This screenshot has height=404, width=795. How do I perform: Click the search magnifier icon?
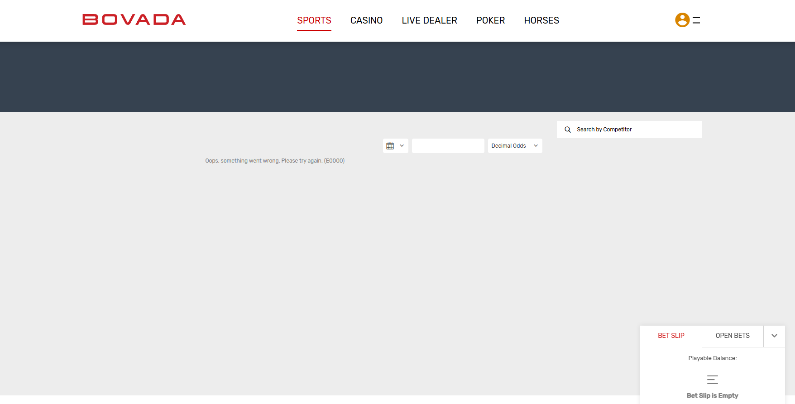pyautogui.click(x=568, y=130)
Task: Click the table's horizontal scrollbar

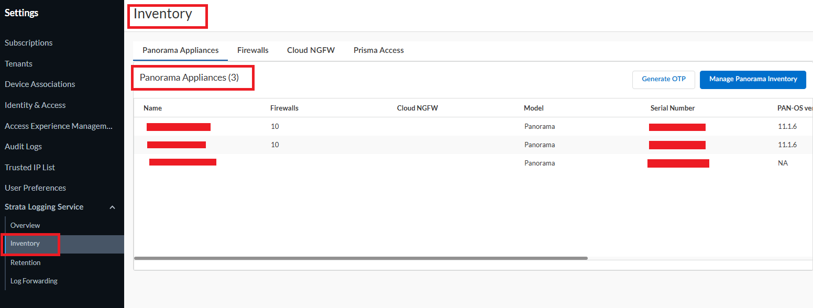Action: coord(360,258)
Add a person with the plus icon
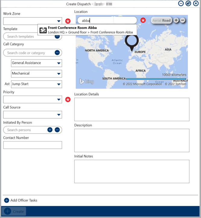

..........

*Assigned task:* Every entry must be transcribed exactly. Pictures do not belong in the copy.

*Answer space:*
This screenshot has height=404, width=795. How do I perform: Click the search magnifier icon?
pyautogui.click(x=568, y=130)
Task: Click the table's horizontal scrollbar

Action: coord(360,258)
Add a person with the plus icon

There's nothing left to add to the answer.